#### GIVEN DATA
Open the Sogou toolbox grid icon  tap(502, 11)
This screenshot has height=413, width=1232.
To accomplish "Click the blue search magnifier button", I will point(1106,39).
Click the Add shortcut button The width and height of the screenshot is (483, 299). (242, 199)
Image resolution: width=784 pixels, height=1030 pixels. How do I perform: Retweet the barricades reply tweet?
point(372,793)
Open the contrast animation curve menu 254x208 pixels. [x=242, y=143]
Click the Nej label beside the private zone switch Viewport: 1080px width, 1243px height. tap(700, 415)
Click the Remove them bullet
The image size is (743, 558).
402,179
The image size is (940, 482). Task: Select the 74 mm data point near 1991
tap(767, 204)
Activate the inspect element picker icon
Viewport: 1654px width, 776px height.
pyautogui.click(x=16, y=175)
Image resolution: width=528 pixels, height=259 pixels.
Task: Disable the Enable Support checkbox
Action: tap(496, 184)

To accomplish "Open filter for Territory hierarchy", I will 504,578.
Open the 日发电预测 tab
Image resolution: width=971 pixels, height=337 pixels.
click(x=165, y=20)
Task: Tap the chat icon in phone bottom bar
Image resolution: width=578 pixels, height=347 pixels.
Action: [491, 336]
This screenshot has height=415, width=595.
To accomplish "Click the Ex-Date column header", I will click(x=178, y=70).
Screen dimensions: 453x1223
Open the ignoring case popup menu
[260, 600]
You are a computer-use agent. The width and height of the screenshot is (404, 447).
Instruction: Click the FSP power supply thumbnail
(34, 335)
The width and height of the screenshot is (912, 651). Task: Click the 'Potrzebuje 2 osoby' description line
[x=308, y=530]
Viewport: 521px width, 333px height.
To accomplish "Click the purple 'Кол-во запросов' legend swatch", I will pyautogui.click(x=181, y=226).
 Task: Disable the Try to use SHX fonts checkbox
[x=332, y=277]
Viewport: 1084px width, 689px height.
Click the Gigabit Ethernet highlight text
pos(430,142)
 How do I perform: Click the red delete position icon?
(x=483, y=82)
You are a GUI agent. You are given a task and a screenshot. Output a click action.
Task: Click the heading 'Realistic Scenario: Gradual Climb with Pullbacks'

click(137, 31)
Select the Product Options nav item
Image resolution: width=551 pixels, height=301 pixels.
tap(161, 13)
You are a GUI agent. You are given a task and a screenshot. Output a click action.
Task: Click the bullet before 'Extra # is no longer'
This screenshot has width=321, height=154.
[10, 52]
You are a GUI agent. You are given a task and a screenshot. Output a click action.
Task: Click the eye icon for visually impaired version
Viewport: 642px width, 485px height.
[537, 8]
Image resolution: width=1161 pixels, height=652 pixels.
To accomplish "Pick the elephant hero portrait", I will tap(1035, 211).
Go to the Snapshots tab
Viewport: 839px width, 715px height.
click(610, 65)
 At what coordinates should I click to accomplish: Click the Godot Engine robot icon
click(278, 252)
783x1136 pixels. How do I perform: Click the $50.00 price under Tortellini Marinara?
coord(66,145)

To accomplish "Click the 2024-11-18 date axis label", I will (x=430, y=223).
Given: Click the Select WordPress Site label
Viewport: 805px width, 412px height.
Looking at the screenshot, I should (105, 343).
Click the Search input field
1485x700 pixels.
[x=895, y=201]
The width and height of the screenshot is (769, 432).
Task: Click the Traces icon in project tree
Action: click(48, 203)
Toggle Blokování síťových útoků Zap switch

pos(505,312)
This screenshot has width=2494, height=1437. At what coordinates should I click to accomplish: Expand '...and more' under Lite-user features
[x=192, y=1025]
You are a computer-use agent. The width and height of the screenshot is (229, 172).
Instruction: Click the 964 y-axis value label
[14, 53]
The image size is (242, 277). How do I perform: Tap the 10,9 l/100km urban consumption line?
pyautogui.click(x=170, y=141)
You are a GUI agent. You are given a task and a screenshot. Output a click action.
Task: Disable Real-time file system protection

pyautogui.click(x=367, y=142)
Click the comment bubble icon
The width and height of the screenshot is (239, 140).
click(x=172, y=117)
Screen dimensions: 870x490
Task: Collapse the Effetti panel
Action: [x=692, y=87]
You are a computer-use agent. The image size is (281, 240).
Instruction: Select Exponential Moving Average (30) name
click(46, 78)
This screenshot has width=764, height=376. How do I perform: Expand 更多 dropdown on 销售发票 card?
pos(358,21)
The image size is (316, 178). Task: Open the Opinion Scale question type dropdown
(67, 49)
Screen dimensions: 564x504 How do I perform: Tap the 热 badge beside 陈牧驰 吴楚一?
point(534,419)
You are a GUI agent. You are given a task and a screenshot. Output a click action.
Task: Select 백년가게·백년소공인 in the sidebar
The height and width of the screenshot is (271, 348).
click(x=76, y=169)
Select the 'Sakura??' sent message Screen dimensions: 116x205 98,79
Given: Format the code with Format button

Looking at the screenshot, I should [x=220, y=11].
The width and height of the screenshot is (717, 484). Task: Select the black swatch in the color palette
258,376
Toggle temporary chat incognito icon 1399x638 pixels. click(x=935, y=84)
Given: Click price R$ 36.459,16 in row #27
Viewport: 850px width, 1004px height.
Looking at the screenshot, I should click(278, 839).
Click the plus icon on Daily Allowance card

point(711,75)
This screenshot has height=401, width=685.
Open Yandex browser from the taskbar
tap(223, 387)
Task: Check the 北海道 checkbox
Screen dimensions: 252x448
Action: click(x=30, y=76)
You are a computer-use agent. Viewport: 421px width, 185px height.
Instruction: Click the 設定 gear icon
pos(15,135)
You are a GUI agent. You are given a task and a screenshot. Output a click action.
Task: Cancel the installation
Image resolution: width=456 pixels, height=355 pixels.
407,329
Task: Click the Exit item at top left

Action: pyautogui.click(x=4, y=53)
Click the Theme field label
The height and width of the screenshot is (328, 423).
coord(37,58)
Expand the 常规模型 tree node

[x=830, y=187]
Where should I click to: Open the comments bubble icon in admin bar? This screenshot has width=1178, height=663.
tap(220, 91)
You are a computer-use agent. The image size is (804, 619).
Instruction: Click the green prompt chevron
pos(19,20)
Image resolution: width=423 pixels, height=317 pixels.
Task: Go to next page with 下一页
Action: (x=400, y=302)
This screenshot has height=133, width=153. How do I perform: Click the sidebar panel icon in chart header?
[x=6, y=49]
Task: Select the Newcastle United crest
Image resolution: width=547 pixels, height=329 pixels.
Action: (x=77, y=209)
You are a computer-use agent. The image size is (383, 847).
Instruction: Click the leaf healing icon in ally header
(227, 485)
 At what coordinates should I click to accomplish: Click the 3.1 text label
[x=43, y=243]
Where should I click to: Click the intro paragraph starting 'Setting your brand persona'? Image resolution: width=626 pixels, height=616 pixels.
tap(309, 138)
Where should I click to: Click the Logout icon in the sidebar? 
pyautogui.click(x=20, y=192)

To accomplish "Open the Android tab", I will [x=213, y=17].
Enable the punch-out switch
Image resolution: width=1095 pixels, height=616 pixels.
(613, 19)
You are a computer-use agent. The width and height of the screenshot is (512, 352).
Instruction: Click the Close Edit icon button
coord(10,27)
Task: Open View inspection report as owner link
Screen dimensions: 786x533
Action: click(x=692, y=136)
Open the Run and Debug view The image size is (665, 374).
########
## [ACTIVITY]
Give the data again, exactly.

## [WRITTEN RESPONSE]
Open the Sogou toolbox grid icon  tap(502, 11)
This screenshot has height=413, width=1232.
To accomplish "Click the blue search magnifier button", I will point(1106,39).
Click the Add shortcut button The width and height of the screenshot is (483, 299). (242, 199)
Image resolution: width=784 pixels, height=1030 pixels. How do I perform: Retweet the barricades reply tweet?
point(372,793)
Open the contrast animation curve menu 254x208 pixels. [x=242, y=143]
Click the Nej label beside the private zone switch Viewport: 1080px width, 1243px height. tap(700, 415)
Click the Remove them bullet
The image size is (743, 558).
402,179
The image size is (940, 482). Task: Select the 74 mm data point near 1991
tap(767, 204)
Activate the inspect element picker icon
Viewport: 1654px width, 776px height.
pyautogui.click(x=16, y=175)
Image resolution: width=528 pixels, height=259 pixels.
Task: Disable the Enable Support checkbox
Action: tap(496, 184)

To accomplish "Open filter for Territory hierarchy", I will 504,578.
Open the 日发电预测 tab
Image resolution: width=971 pixels, height=337 pixels.
click(x=165, y=20)
Task: Tap the chat icon in phone bottom bar
Image resolution: width=578 pixels, height=347 pixels.
Action: [491, 336]
This screenshot has height=415, width=595.
To accomplish "Click the Ex-Date column header", I will click(x=178, y=70).
Screen dimensions: 453x1223
Open the ignoring case popup menu
[260, 600]
You are a computer-use agent. The width and height of the screenshot is (404, 447).
Instruction: Click the FSP power supply thumbnail
(34, 335)
The width and height of the screenshot is (912, 651). Task: Click the 'Potrzebuje 2 osoby' description line
[x=308, y=530]
Viewport: 521px width, 333px height.
To accomplish "Click the purple 'Кол-во запросов' legend swatch", I will pyautogui.click(x=181, y=226).
 Task: Disable the Try to use SHX fonts checkbox
[x=332, y=277]
Viewport: 1084px width, 689px height.
Click the Gigabit Ethernet highlight text
pos(430,142)
 How do I perform: Click the red delete position icon?
(x=483, y=82)
You are a GUI agent. You are given a task and a screenshot. Output a click action.
Task: Click the heading 'Realistic Scenario: Gradual Climb with Pullbacks'

click(137, 31)
Select the Product Options nav item
Image resolution: width=551 pixels, height=301 pixels.
tap(161, 13)
You are a GUI agent. You are given a task and a screenshot. Output a click action.
Task: Click the bullet before 'Extra # is no longer'
This screenshot has width=321, height=154.
[10, 52]
You are a GUI agent. You are given a task and a screenshot. Output a click action.
Task: Click the eye icon for visually impaired version
Viewport: 642px width, 485px height.
[537, 8]
Image resolution: width=1161 pixels, height=652 pixels.
To accomplish "Pick the elephant hero portrait", I will tap(1035, 211).
Go to the Snapshots tab
Viewport: 839px width, 715px height.
click(610, 65)
 At what coordinates should I click to accomplish: Click the Godot Engine robot icon
click(278, 252)
783x1136 pixels. How do I perform: Click the $50.00 price under Tortellini Marinara?
coord(66,145)

To accomplish "Click the 2024-11-18 date axis label", I will (x=430, y=223).
Given: Click the Select WordPress Site label
Viewport: 805px width, 412px height.
Looking at the screenshot, I should (105, 343).
Click the Search input field
1485x700 pixels.
[x=895, y=201]
The width and height of the screenshot is (769, 432).
Task: Click the Traces icon in project tree
Action: click(48, 203)
Toggle Blokování síťových útoků Zap switch

pos(505,312)
This screenshot has width=2494, height=1437. At what coordinates should I click to accomplish: Expand '...and more' under Lite-user features
[x=192, y=1025]
You are a computer-use agent. The width and height of the screenshot is (229, 172).
Instruction: Click the 964 y-axis value label
[14, 53]
The image size is (242, 277). How do I perform: Tap the 10,9 l/100km urban consumption line?
pyautogui.click(x=170, y=141)
You are a GUI agent. You are given a task and a screenshot. Output a click action.
Task: Disable Real-time file system protection

pyautogui.click(x=367, y=142)
Click the comment bubble icon
The width and height of the screenshot is (239, 140).
click(x=172, y=117)
Screen dimensions: 870x490
Task: Collapse the Effetti panel
Action: [x=692, y=87]
You are a computer-use agent. The image size is (281, 240).
Instruction: Select Exponential Moving Average (30) name
click(46, 78)
This screenshot has width=764, height=376. How do I perform: Expand 更多 dropdown on 销售发票 card?
pos(358,21)
The image size is (316, 178). Task: Open the Opinion Scale question type dropdown
(67, 49)
Screen dimensions: 564x504 How do I perform: Tap the 热 badge beside 陈牧驰 吴楚一?
point(534,419)
You are a GUI agent. You are given a task and a screenshot. Output a click action.
Task: Select 백년가게·백년소공인 in the sidebar
The height and width of the screenshot is (271, 348).
click(x=76, y=169)
Select the 'Sakura??' sent message Screen dimensions: 116x205 98,79
Given: Format the code with Format button

Looking at the screenshot, I should [x=220, y=11].
The width and height of the screenshot is (717, 484). Task: Select the black swatch in the color palette
258,376
Toggle temporary chat incognito icon 1399x638 pixels. click(x=935, y=84)
Given: Click price R$ 36.459,16 in row #27
Viewport: 850px width, 1004px height.
Looking at the screenshot, I should click(278, 839).
Click the plus icon on Daily Allowance card

point(711,75)
This screenshot has height=401, width=685.
Open Yandex browser from the taskbar
tap(223, 387)
Task: Check the 北海道 checkbox
Screen dimensions: 252x448
Action: click(x=30, y=76)
You are a computer-use agent. Viewport: 421px width, 185px height.
Instruction: Click the 設定 gear icon
pos(15,135)
You are a GUI agent. You are given a task and a screenshot. Output a click action.
Task: Cancel the installation
Image resolution: width=456 pixels, height=355 pixels.
407,329
Task: Click the Exit item at top left

Action: pyautogui.click(x=4, y=53)
Click the Theme field label
The height and width of the screenshot is (328, 423).
coord(37,58)
Expand the 常规模型 tree node

[x=830, y=187]
Where should I click to: Open the comments bubble icon in admin bar? This screenshot has width=1178, height=663.
tap(220, 91)
You are a computer-use agent. The image size is (804, 619).
Instruction: Click the green prompt chevron
pos(19,20)
Image resolution: width=423 pixels, height=317 pixels.
Task: Go to next page with 下一页
Action: (x=400, y=302)
This screenshot has height=133, width=153. How do I perform: Click the sidebar panel icon in chart header?
[x=6, y=49]
Task: Select the Newcastle United crest
Image resolution: width=547 pixels, height=329 pixels.
Action: (x=77, y=209)
You are a computer-use agent. The image size is (383, 847).
Instruction: Click the leaf healing icon in ally header
(227, 485)
 At what coordinates should I click to accomplish: Click the 3.1 text label
[x=43, y=243]
Where should I click to: Click the intro paragraph starting 'Setting your brand persona'? Image resolution: width=626 pixels, height=616 pixels.
tap(309, 138)
Where should I click to: Click the Logout icon in the sidebar? 
pyautogui.click(x=20, y=192)

To accomplish "Open the Android tab", I will [x=213, y=17].
Enable the punch-out switch
Image resolution: width=1095 pixels, height=616 pixels.
(613, 19)
You are a computer-use agent. The width and height of the screenshot is (512, 352).
Instruction: Click the Close Edit icon button
coord(10,27)
Task: Open View inspection report as owner link
Screen dimensions: 786x533
Action: click(x=692, y=136)
Open the Run and Debug view The image size is (665, 374).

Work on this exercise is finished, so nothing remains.